ALEX XATKEVICH: A PURPOSE TO REMEMBER

ALEX XATKEVICH: A PURPOSE TO REMEMBER

First published: Winter 2022/23

 

Alex Xatkevich’s art is drawn from his previous life in the Soviet Union, a time before he had suffered prison, death row and hospitalisation

 

Many facts about the life of Alex Xatkevich are concealed by medical confidentiality. We know that he was born in 1950 in Riga, the capital of the Latvian SSR, annexed by the Soviet Union by force during World War II. Art historian and curator Alexandra Migunova-Tikhanyuk reports that at 18 he was sentenced to 15 years in prison following a string of events, the nature of which remains classified in archives.

 

Xatkevich in the hospital art room in 2018, photo: Alexandra Migunova-Tikhanyuk

 

After his release from prison in 1983, Xatkevich was at large for three years, working as a loader. In 1987, he was convicted for murder and this time was sentenced to death. After 44 days – which he says he spent on death row – a psychiatric examination concluded that he had severe mental health issues and he was committed instead to a secure psychiatric hospital in the Kaliningrad region. There he underwent involuntary treatment, including electro-convulsive therapy. Today, due to his mental state, he remains in an institution, this one in the west of Russia.

 

A Beautiful Lady with Black Skin and a Lot of all Kinds of Beautiful Items, 2015
all artworks: pencil and watercolour on paper, 16.5 x 12 in. / 42 x 30 cm; all images courtesy: Alexandra Migunova-Tikhanyuk

 

Xatkevich’s life has been limited to hospital walls and follows a very strict regime. He has attended group art therapy classes three times a week for almost 20 years. While drawing, he exists in an imaginative world separate to that of his classmates, not following the art therapist’s instructions. He has created hundreds of drawings.

 

Snow Woman, Bear and Spinning Top, 2015, Cavin-Morris Gallery 

 

Xatkevich’s figurative world is tightly defined. His general aesthetic demonstrates a lack of even a basic art education.
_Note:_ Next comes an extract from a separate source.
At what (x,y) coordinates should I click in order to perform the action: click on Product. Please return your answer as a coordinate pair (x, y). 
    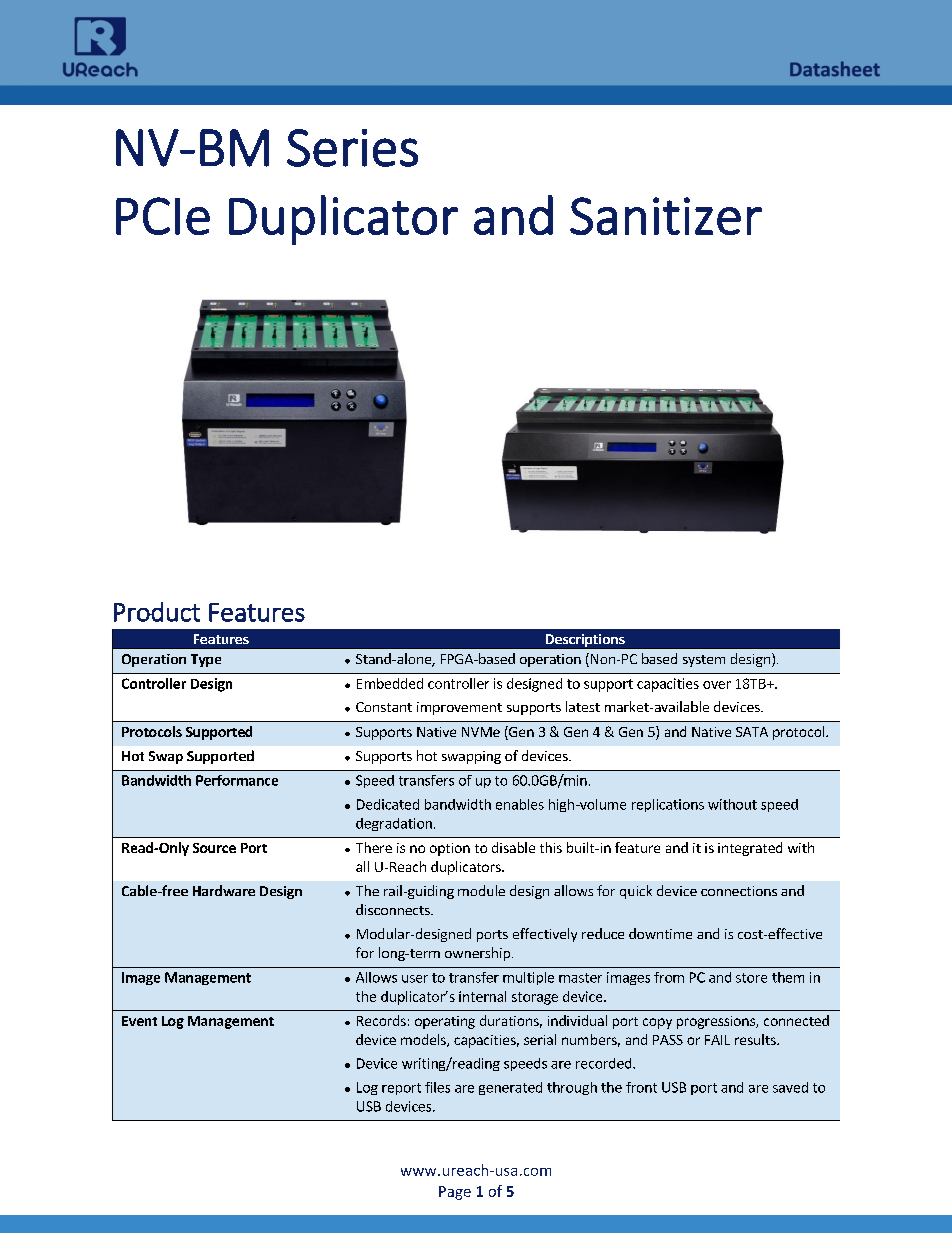
    Looking at the image, I should click on (157, 612).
Visually and conceptually the world of his drawings is framed by a limited life experience and by pictures remembered from school books. His vision of reality seems to have been frozen at around the age of 18, when he was first incarcerated. The world of his artistic creations still references life in the Soviet Union and the relatively prosperous city of his birth, Riga, from a time before he was confined either to prison or hospital.

 

Young Woman with a Globe and Lots of Bundles of Money and Sixteen Birches Growing in Beautiful Pots, c. 2008 

 

Xatkevich’s drawings endlessly reproduce desirable objects in past Soviet culture: reel tape recorders, TVs, tractors, aeroplanes, trains and buses, milk bottles, an abundance of fruit and vegetables, and ornate bottles of liquor. All of these would have been in short supply when he was free, and of course are even less attainable in prison or a secure hospital. Other, more symbolic objects also appear in his pictorial spaces: gold, platinum, silver, diamonds and neat packs of money.